From owner-freebsd-hackers  Fri Dec 29 03:18:05 1995
Return-Path: owner-hackers
Received: (from root@localhost)
          by freefall.freebsd.org (8.7.3/8.7.3) id DAA14725
          for hackers-outgoing; Fri, 29 Dec 1995 03:18:05 -0800 (PST)
Received: from cls.net (freeside.cls.de [192.129.50.1])
          by freefall.freebsd.org (8.7.3/8.7.3) with SMTP id DAA14720
          for <hackers@freebsd.org>; Fri, 29 Dec 1995 03:18:01 -0800 (PST)
Received: by mail.cls.net (Smail3.1.29.1)
	  from allegro.lemis.de (192.109.197.134) with smtp
	  id <m0tVcom-0011k1C@cls.net>; Fri, 29 Dec 95 11:17 GMT
From: grog@lemis.de (Greg Lehey)
Organisation: LEMIS, Schellnhausen 2, 36325 Feldatal, Germany
Phone: +49-6637-919123
Fax:   +49-6637-919122
Reply-To: grog@lemis.de (Greg Lehey)
Received: (grog@localhost) by allegro.lemis.de (8.6.9/8.6.9) 
	id MAA05014 for hackers@freebsd.org; Fri, 29 Dec 1995 12:02:29 +0100
Message-Id: <199512291102.MAA05014@allegro.lemis.de>
Subject: Memory leak in -current NFS code?
To: hackers@freebsd.org (FreeBSD Hackers)
Date: Fri, 29 Dec 1995 12:02:27 +0100 (MET)
X-Mailer: ELM [version 2.4 PL23]
MIME-Version: 1.0
Content-Type: text/plain; charset=ISO-8859-1
Content-Transfer-Encoding: 8bit
Sender: owner-hackers@freebsd.org
Precedence: bulk

In the past couple of days, I've had three cases of the network
hanging with the message "No buffer space available".  In each cases,
I've had to reboot the system.  If anybody can help me debug this
problem, I'd be grateful.

Here's what happens:

A week or so ago, my source disk died on me, and I have cross-mounted
the sources on allegro, a BSD/386 1.1 box.  During the night, I run a
number of cron jobs:

- On freebie, the FreeBSD box, I have a job which extracts the cvs
  updates and rebuilds the software.

- On allegro, the BSD/386 box, I have a cleanup job which does a
  backup of all the network.  

Until the day before yesterday, everything worked well.  I had a
separate backup on freebie because the additional disk space made it
impossible to get everything on one disk.  The day before yesterday I
added freebie to the list of the network backups.  When I got up
yesterday morning, I found that freebie had hung itself up with buffer
space problems.  The backup (tar cf - / | rsh allegro dd of=$TAPE) had
not written any significant quantity of data to tape (tar t on allegro
showed no data, just an error), and the rebuild was hanging on a
network request.  On the console I had the message

Dec 28 04:47:37 freebie /kernel.std: nfs send error 55 for server allegro.lemis.de:/home

Today exactly the same thing happened, as far as I can tell at the
same time.  I used ddb to take a dump (BTW, what's the correct way to
do that?  There doesn't seem to be an instruction to do this, so I
trashed callfree).  On dumping, I had a significant number of
unflushed buffers, which may have something to do with the problem.

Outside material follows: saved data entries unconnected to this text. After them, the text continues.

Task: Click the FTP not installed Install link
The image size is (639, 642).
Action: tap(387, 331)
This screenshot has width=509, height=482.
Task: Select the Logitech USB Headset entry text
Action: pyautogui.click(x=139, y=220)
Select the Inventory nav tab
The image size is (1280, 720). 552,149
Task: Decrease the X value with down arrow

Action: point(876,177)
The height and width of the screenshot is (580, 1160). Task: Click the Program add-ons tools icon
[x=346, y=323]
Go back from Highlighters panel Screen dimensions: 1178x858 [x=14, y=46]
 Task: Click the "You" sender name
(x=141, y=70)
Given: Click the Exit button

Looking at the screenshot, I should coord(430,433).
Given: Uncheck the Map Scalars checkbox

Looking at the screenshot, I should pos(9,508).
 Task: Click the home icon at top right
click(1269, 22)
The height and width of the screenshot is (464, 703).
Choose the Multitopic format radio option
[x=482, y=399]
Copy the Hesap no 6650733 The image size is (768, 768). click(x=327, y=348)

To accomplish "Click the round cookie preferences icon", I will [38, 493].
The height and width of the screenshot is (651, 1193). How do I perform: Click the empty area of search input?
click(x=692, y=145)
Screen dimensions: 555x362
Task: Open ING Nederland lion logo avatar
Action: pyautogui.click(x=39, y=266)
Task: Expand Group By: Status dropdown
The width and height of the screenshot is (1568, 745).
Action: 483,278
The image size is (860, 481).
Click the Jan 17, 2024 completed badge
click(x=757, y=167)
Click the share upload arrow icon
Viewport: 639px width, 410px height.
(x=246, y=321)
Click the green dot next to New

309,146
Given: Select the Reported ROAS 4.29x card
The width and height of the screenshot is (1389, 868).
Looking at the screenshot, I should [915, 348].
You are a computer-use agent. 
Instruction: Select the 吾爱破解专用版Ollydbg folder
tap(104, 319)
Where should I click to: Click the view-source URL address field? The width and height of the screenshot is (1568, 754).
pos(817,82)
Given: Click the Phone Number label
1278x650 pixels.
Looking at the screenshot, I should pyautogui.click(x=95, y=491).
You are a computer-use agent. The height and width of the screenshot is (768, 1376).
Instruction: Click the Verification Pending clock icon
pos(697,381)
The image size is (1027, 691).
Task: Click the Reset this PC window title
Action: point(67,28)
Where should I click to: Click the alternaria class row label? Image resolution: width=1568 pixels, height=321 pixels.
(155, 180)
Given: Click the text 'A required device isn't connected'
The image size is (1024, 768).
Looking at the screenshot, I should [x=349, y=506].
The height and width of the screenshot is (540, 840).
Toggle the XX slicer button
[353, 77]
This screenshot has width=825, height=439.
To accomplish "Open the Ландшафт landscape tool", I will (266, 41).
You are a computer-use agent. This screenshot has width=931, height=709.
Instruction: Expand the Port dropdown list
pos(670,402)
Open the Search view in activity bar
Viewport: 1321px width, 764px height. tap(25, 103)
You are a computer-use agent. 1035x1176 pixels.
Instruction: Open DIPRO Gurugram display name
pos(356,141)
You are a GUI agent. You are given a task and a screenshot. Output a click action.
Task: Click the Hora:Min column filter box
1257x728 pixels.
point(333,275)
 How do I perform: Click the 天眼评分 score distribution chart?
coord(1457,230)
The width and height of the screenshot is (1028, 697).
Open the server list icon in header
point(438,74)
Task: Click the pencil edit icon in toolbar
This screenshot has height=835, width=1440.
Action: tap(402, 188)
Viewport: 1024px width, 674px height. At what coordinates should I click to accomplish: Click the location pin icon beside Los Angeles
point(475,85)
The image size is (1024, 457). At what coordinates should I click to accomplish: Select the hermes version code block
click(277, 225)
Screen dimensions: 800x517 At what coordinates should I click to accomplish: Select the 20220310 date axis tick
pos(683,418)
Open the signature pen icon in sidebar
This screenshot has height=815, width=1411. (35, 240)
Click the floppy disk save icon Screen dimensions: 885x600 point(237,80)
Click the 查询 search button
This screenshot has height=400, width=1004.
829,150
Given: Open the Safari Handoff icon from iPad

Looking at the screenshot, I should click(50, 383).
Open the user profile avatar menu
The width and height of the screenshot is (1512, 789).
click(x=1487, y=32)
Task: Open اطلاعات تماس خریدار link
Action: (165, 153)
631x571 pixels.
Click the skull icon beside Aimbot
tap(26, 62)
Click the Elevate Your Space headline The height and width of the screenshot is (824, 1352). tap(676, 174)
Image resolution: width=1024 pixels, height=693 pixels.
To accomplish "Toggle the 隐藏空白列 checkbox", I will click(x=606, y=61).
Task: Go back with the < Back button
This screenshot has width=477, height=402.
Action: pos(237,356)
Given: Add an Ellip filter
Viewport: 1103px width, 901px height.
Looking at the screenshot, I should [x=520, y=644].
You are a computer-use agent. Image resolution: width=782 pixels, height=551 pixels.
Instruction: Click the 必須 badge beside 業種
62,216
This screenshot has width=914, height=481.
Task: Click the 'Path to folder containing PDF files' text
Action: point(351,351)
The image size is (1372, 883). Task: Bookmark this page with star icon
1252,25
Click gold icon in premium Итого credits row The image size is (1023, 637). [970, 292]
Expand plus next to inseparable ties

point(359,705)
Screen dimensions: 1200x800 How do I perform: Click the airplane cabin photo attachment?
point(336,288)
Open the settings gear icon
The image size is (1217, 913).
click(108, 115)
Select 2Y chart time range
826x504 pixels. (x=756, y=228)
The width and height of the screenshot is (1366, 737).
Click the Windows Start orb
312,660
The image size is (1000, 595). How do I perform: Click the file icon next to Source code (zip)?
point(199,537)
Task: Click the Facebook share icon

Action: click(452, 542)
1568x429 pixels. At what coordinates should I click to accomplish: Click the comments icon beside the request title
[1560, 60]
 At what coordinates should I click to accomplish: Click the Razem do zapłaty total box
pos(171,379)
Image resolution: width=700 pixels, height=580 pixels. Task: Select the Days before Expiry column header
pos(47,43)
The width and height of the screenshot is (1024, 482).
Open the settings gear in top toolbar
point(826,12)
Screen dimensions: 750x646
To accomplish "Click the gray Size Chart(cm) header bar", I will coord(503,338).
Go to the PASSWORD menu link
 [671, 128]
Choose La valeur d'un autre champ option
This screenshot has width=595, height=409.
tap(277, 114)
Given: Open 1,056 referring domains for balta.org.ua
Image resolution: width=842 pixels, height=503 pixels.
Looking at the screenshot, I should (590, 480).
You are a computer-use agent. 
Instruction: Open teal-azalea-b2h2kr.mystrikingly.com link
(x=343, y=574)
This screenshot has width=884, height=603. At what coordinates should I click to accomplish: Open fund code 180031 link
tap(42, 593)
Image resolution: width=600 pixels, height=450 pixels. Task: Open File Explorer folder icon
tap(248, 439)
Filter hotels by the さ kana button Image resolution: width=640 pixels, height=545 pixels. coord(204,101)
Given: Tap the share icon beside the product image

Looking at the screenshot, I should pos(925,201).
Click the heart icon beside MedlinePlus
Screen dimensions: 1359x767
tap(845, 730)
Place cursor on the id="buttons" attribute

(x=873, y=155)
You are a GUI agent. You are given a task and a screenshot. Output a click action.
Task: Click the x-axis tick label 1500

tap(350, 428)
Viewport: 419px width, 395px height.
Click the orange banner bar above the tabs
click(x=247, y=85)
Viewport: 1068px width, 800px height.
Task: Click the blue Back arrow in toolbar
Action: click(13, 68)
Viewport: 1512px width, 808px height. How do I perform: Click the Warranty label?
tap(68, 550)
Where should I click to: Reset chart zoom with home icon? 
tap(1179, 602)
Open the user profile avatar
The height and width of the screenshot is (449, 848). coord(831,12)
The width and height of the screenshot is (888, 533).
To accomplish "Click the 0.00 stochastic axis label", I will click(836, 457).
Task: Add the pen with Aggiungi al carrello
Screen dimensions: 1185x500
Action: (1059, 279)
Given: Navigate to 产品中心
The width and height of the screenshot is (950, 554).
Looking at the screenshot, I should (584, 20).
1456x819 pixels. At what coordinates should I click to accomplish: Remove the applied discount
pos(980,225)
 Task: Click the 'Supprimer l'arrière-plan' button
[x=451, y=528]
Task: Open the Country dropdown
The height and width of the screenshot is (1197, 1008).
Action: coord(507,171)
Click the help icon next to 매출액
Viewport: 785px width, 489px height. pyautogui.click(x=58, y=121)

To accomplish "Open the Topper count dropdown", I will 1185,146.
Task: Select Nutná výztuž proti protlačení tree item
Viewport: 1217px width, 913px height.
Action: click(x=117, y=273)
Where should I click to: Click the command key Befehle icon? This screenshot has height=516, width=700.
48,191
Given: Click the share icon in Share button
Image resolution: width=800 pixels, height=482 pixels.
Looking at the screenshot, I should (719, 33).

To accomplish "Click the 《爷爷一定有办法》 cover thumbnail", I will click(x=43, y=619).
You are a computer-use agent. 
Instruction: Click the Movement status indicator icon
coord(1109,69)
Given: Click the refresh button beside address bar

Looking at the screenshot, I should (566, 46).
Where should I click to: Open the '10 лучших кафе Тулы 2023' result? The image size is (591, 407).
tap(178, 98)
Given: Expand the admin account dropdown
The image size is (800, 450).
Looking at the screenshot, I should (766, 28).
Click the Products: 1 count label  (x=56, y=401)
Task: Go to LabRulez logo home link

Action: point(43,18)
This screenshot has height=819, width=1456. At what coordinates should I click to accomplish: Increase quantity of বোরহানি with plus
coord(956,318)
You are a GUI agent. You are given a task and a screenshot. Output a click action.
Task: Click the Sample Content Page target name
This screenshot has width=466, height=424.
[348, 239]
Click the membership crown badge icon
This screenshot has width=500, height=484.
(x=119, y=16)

During the morning, while I was still trying to rebuild -current, it
happened *again*, this time without any help from the backup
routines.  allegro is quite busy continuing with its interrupted
cleanup, and I suspect that the problem might be dropped packets which
don't get cleaned up.  FWIW, freebie:/ and freebie:/cdrom are
cross-mounted on allegro, and I can't unmount them because allegro
claims they're busy--I think this is a BSD/386 NFS problem which
occurs after any timeout on an NFS request.

If anybody could give me a few pointers in the code or data
structures, I'd be grateful.  I know my way round kernel code pretty
well, but I don't know much about the network implementation.

Greg